If you bought, like, things, or a thing in your life, at least at some point it came through the Suez. Everybody takes this for granted. Which is why a planned upgrade of the Canal went almost unreported throughout the global media.
And this comes at a time when the Canal’s at its most threatened state since 1973. Thanks largely to the leadership and training provided by the self-called-Islamic-State-freaks, and an ultra-repressive-regime in Overlord Sisi. And so the Sinai insurgency is now full blown.
I keep waiting for a ship to get hit hard in the Canal. And big too, not small stuff. Ships have been hit by portable rockets before, but nobody’s been able to hit a ship with large explosives or heavy weaponry. Granted, this would be very difficult to accomplish, but not impossible.
Yaaaaay! Struggle! Futility! Like throwing a pebble at a car.
The $8.5B Canal expansion effort is one of Overlord Sisi’s pet causes. Other projects include building a whole new $45B lunatic city from scratch in the freaking desert, reinvigorating Egypt’s overall economy, beating six times as many people as Mubarak did, and winning the title of the Arab world’s best sunglasses pimp this side of Medina.
Stylin’! Each time an Egyptian is sentenced to death for shoplifting or posting an anti-Sisi blog article he gets a new pair to celebrate. And so he’s got like 700 pairs now (closet full of 700 pairs of sunglasses post-coup money photo forthcoming Circa 2023). I’d mail him my pair personally, but nobody reads this blog, so my chances of being sentenced to death in-absentia are minor.
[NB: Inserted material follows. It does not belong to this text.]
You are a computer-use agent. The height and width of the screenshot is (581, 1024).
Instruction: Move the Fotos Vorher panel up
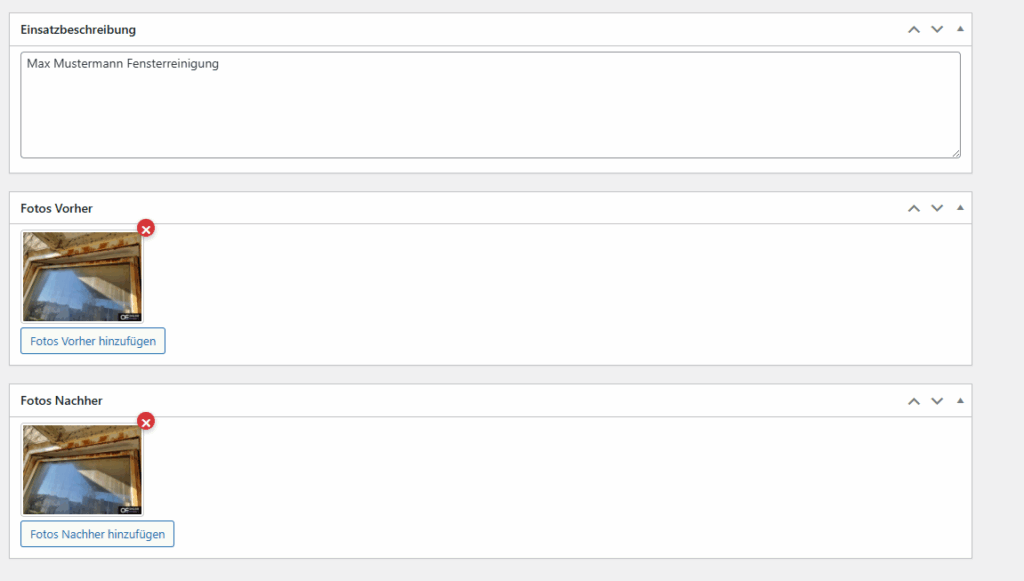click(913, 208)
According to the BBC the Canal extension adds 72 kilometers of new channel and nearly doubles the ship traffic by 2023. It also nearly halves the southbound transit time. Over the next decade or so this should, in theory, create much lower transit costs for everything from toys, to shampoo, to smartphones. Which, I’m sure, the planet’s corporations will be very quick and happy to pass some much needed savings on to their consumers.
El Qantara, west bank of the Canal
Anyways, we’ll see if Egypt can keep the Canal safe. I suppose they can, not that it’ll do the people of Sinai any good. Egypt’s modern army is rather good at deploying main-battle-tanks onto the streets of Cairo. But I suspect they don’t possess the skills to beat a flown blown Sinai insurgency. On the other hand, neither did the American army.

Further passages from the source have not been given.